■成長期の延長

 儀式の慣習を持ち、壁画制作や死者の埋葬、現生人類との交配などを行っていたとされるネアンデルタール人は、約3万5000年前に絶滅した。

 彼らは現生人類よりはるかに大きな頭蓋骨を持っていたことが知られており、脳の容積も現生人類より大きかった可能性がある。

 だが、どのようにして脳の大型化に至ったかについては、ほとんど分かっていない。一つの説は、ネアンデルタール人が現生人類に比べて成長速度が速く、ネアンデルタール人の子どもはより速やかに成人サイズに達したというものだ。この経路を示唆する過去の研究は、主に歯の手がかりに基づくものだった。

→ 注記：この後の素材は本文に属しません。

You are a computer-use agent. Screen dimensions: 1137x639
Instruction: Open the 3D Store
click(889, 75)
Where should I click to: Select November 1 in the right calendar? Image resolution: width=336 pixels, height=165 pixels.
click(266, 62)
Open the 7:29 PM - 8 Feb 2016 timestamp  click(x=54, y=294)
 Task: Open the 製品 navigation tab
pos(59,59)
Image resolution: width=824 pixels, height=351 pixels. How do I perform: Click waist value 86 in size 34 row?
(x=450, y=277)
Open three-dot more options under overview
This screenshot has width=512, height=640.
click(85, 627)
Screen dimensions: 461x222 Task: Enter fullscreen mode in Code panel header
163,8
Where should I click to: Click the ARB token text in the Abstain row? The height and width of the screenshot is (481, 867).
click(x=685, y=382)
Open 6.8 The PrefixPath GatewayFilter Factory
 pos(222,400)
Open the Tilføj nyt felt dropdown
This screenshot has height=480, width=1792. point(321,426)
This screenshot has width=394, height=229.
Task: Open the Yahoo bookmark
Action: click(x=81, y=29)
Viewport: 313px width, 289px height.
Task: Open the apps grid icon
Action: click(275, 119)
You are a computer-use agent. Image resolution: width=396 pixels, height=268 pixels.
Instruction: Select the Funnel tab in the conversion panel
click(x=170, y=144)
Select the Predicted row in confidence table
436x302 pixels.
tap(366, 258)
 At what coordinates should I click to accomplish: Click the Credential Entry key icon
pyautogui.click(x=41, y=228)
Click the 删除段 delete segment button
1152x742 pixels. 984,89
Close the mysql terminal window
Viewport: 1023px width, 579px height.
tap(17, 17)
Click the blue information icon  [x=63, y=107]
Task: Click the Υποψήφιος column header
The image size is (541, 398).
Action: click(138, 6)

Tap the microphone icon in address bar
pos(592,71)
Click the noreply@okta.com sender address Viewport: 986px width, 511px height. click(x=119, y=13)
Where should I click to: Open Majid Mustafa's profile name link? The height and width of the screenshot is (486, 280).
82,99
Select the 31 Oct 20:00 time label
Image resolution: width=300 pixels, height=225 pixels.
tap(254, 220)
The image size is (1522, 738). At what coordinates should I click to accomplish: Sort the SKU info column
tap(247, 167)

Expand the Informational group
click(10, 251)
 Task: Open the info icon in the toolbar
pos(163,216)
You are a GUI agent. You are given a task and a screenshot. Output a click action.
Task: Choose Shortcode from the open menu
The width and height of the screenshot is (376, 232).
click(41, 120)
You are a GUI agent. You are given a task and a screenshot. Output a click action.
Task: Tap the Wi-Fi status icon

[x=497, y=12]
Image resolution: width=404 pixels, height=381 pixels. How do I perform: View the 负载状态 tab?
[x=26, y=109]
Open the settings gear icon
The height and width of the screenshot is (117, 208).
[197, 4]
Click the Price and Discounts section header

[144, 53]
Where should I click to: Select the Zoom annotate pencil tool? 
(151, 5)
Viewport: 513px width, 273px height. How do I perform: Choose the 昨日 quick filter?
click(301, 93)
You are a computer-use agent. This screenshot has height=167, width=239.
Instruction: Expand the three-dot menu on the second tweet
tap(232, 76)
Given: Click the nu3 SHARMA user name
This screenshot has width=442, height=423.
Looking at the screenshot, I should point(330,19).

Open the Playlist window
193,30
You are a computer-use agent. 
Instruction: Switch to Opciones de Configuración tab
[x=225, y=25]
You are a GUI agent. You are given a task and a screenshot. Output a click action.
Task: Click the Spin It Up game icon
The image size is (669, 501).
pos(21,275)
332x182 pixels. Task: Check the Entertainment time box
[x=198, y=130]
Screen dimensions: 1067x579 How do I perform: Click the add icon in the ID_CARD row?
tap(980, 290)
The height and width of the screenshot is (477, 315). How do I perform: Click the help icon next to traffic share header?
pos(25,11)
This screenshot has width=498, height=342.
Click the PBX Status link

 今回の最新研究は、より完全に近い化石標本に基づいている。ネアンデルタール人の少年の骨格化石には、左半身の36%、頭蓋骨の一部および乳歯と永久歯などが含まれていた。

 研究チームは少年の骨を分析した結果、単に脳の成長が現生人類より速いのではなく、ネアンデルタール人の成長期が長かった可能性があると考えるに至った。

 リオス氏は「より大型の脳を成長させる1つのメカニズムは、成長期の延長と考えられる」と記者らを前に述べた。

■不可解な死

 このネアンデルタール人の少年がどのようにして死に至ったかは謎だ。

 体重26キロ、身長1.11メートルのこの少年は「頑健」で、病気の兆候はみられなかったと研究チームは説明している。

 少年の骨には発見地の洞窟にあった他の骨と同じ「痕跡」が残されていた。これまでの別の研究では、ここで食人行為が広く行われていたことが示唆されていた。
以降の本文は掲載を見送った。